══ SOURCE DOCUMENT ══

Russian prisoners should be used as guinea pigs for experimental Covid vaccines in return for their sentences being halved, demands pro-Putin politician
- Vladimir Zhirinovsky said thousands of prisoners would respond to the deal
- The pro-Vladimir Putin ultranationalist said the move would lead to faster testing
- Leader of the Liberal Democratic Party’s plan has sparked angry response
- Here’s how to help people impacted by Covid-19
Prisoners should be used as guinea pigs for Covid-19 vaccines to speed up the race for a cure, a top Russian politician is demanding.
Inmates who have committed serious crimes would have their sentences halved in exchange for being injected with experimental vaccines, said Vladimir Zhirinovsky.
The pro-Vladimir Putin ultranationalist said: ‘We need to test faster on people – volunteers.
‘I assure you, those currently imprisoned would gladly agree to have new medication, drugs, vaccine tested on them if their term in jail and penal camp is halved.
‘Say a prisoner is serving a ten year term. ‘We’ll tell him: ‘Here is a new medication.
Russian Liberal Democratic Party (LDPR) Leader Vladimir Zhirinovsky has suggested that thousands of prisoners would take up the deal
‘It will be laboratory tested on you during two or three months and your term will get halved. You will only serve five years.
‘Thousands of people will respond.’
Zhirinovsky, leader of the Liberal Democratic Party, the third largest in the Russian parliament, was speaking to Rossiya-24.
A prominent MP, he came third in the 2018 Russian presidential election.
His plan has triggered an angry response.
Prisoners’ rights foundation Rossiya Sidyashchaya warned: ‘The proposal to use convicts as cattle is absolutely normal practice for Russia. ‘
The foundation’s lawyer Alexei Fedyarov likened it to the way the Soviet Union exposed its own people to nuclear tests in the Cold War.
Vladimir Zhirinovsky is a pro-Vladimir Putin ultranationalist. Russia’s President Vladimir Putin is seen in the Novo-Ogaryovo residence during a videoconference meeting of Russian government officials to discuss the situation in Russia concerning the pandemic of the novel coronavirus disease on Friday
But he admitted some convicts may agree ‘just to reduce time and try to survive in unbearable conditions’.

═══

Return the part of the article on Zhirinovsky's prisoner vaccine proposal starting at "His plan has" and ending at "in unbearable conditions’.", copied word for word.

══ EXCERPTED RECORDS ══

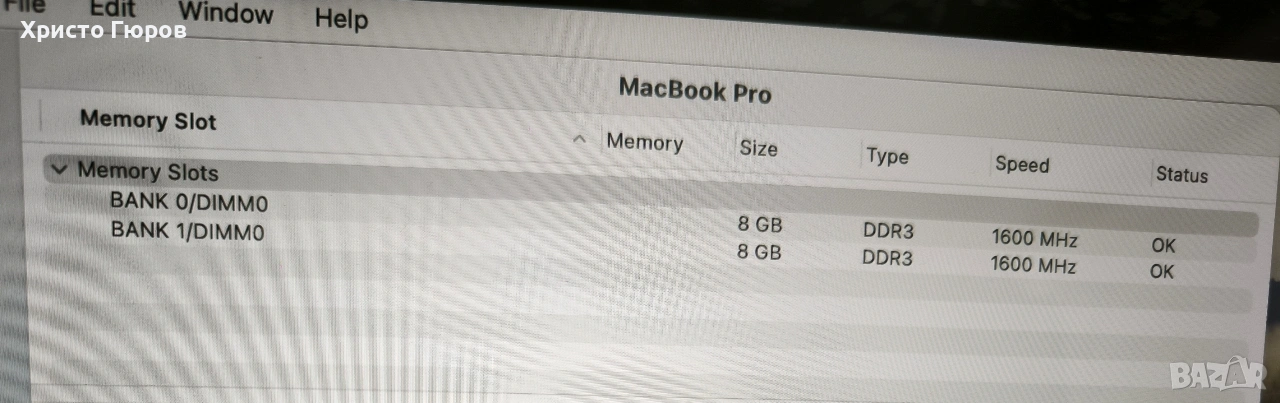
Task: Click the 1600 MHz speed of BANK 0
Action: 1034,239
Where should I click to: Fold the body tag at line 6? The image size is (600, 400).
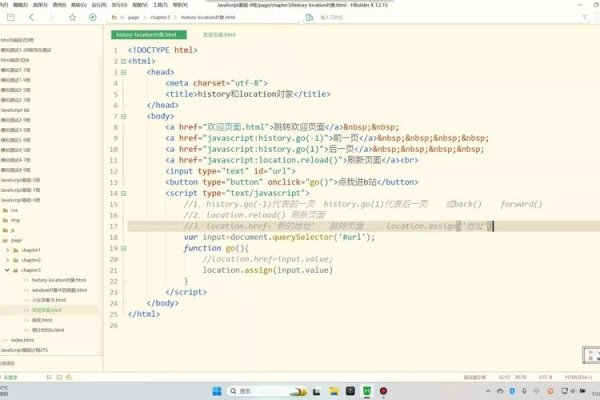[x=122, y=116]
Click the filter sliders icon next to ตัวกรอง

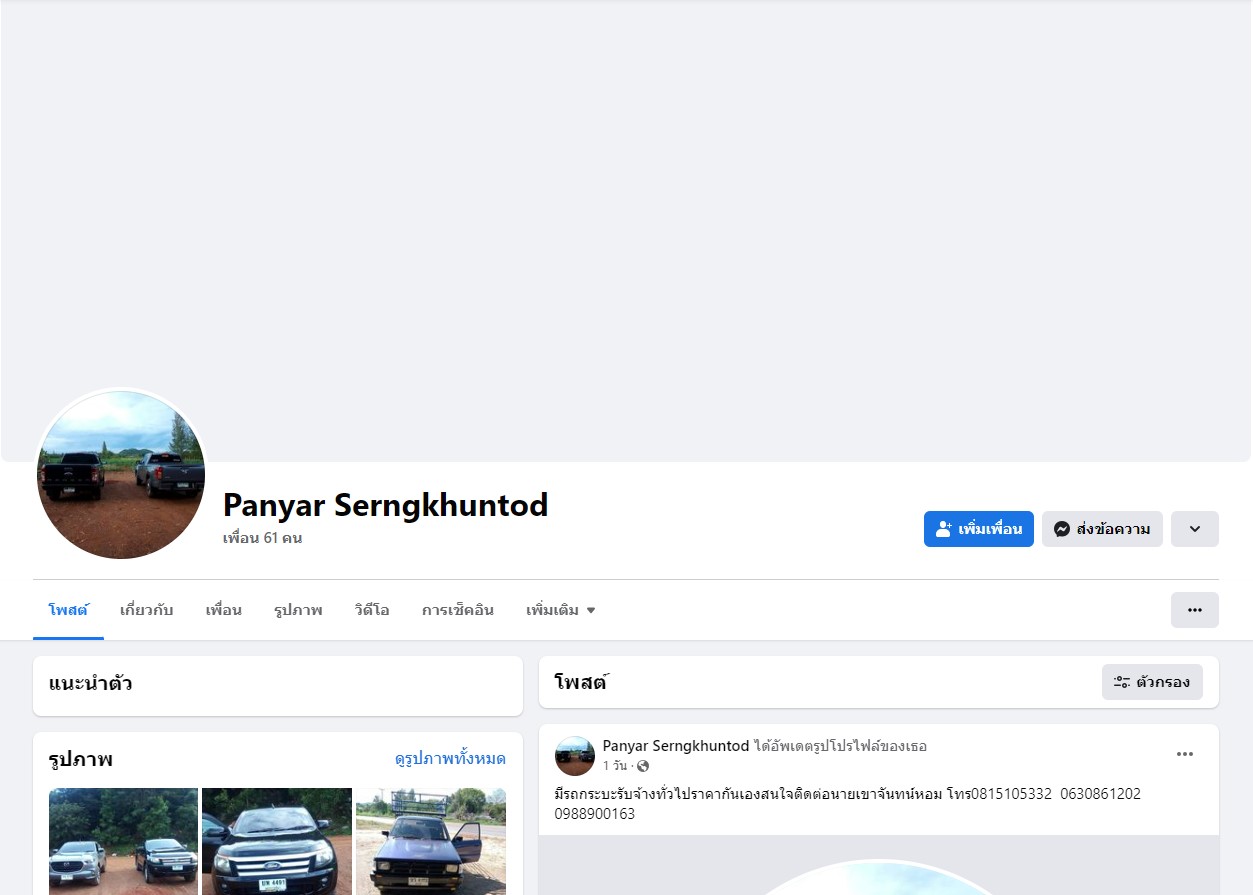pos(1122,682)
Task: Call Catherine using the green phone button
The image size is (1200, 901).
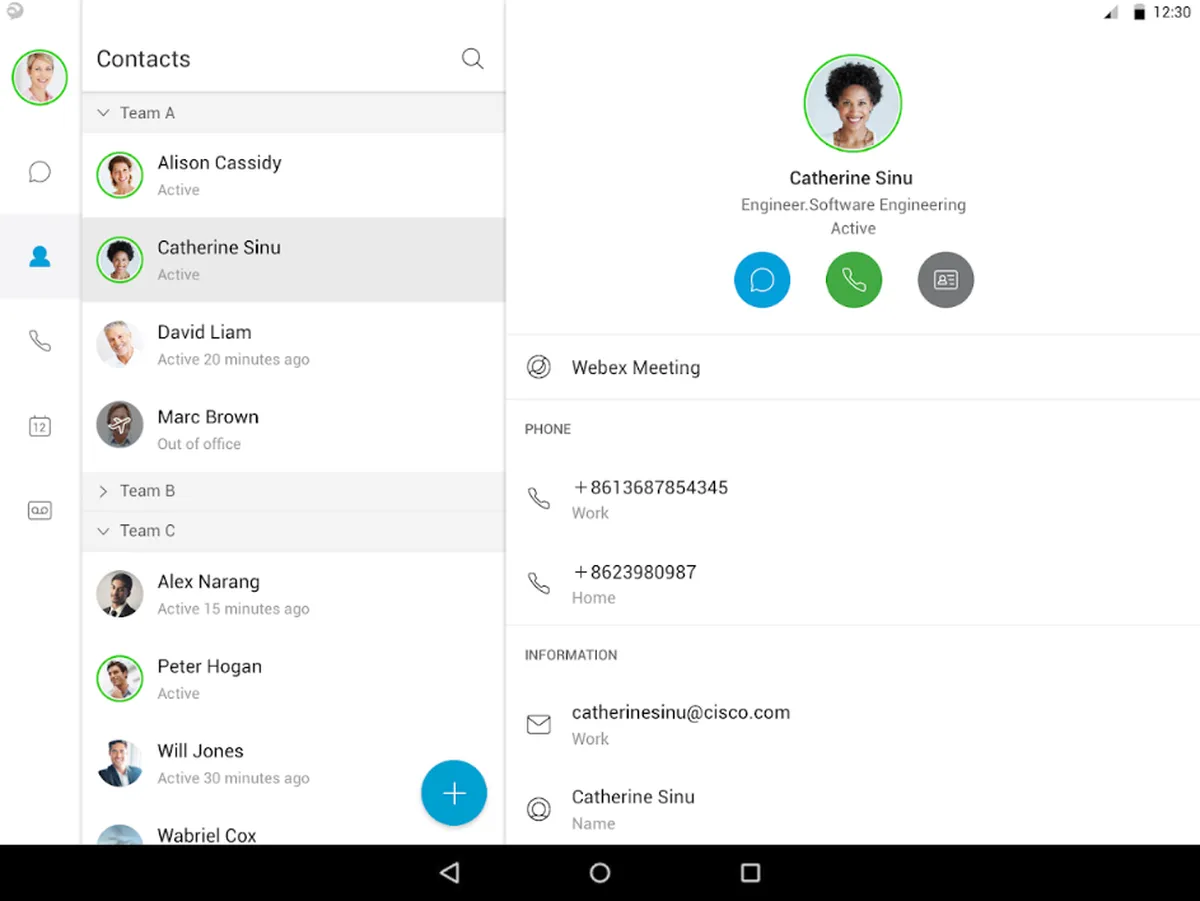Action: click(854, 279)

═══

ANSWER BOX
His plan has triggered an angry response.
Prisoners’ rights foundation Rossiya Sidyashchaya warned: ‘The proposal to use convicts as cattle is absolutely normal practice for Russia. ‘
The foundation’s lawyer Alexei Fedyarov likened it to the way the Soviet Union exposed its own people to nuclear tests in the Cold War.
Vladimir Zhirinovsky is a pro-Vladimir Putin ultranationalist. Russia’s President Vladimir Putin is seen in the Novo-Ogaryovo residence during a videoconference meeting of Russian government officials to discuss the situation in Russia concerning the pandemic of the novel coronavirus disease on Friday
But he admitted some convicts may agree ‘just to reduce time and try to survive in unbearable conditions’.